Finite Element Analysis (FEA)

Comprehensive simulations were conducted to validate the design:

  • Static Structural Analysis: Applied distributed pressure load of 103,000 kPa to the piston crown.
  • Boundary Conditions: Fixed constraints applied at the connecting rod and piston peg locations.
  • Deflection Criteria: Ensured maximum downward deflection remained below 0.5 mm.
  • Stress Evaluation: Analyzed Von Mises stresses to ensure they remained below the yield strength of 585 MPa.

Optimization Process

Design Optimization Strategy

To achieve the optimal strength-to-weight ratio, the project utilized the Conjugate Gradient Method, a first-order iterative optimization algorithm.
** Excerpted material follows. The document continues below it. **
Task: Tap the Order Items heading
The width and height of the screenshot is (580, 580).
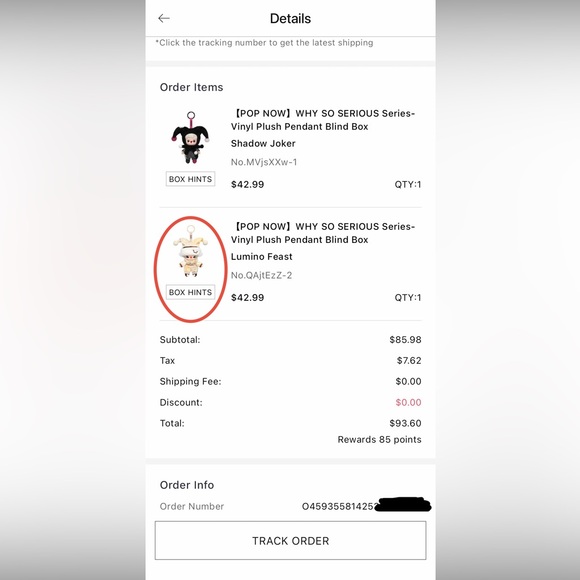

The process was rigorous and designed to avoid local minima:

  • Iterative Approach: The optimization was conducted over three separate trials, with each trial running for 40 iterations.
  • Global Convergence: For each trial, the starting design values were varied. This multi-start strategy ensured that the final solution represented a global optimum rather than a local minimum.
  • Parameterization: Key geometric features such as skirt thickness, crown thickness, and pin boss dimensions were defined as design variables.

Constraints & Objectives

  • Objective Function: Minimize total volume (and thus mass).
  • Constraints:
    • Maximum Von Mises stress < 585 MPa (Yield Strength of AISI 1045)
    • Maximum Deformation < 0.5 mm

Tools & Technologies

Simulation Software

ANSYS Mechanical APDL for modeling, meshing, and FEA

Numerical Methods

Finite Element Method (FEM), Design Optimization

CAD/Modeling

Bottom-up geometry construction and parametric modeling

Key Achievements

  • Design Optimization: Optimized piston geometry to minimize volume while satisfying strict deflection constraints.
  • Stress Management: Verified that peak stresses (381 MPa) remained well within the yield strength of Steel AISI 1045 (585 MPa).
  • Modeling Proficiency: Demonstrated advanced capability in ANSYS APDL scripting and analysis.

Results & Impact

The optimized piston design demonstrated a significant improvement over the initial baseline. By strategically removing material from low-stress areas, the final design achieved a lighter component without compromising safety margins.

Performance Metrics

  • Volume Reduction: Successfully reduced the overall piston volume by 28%, fulfilling the primary project objective of minimizing mass.
  • Material Selection: Switched from Aluminum 2618 to Steel AISI 1045 to meet deflection requirements (< 0.5 mm).
  • Safety Factor: Achieved a safety factor of 1.53 against yield strength.
  • Max Deformation: Limited to 0.40 mm, successfully meeting the < 0.5 mm design constraint.

This project served as an introduction to design optimization using finite element modelling.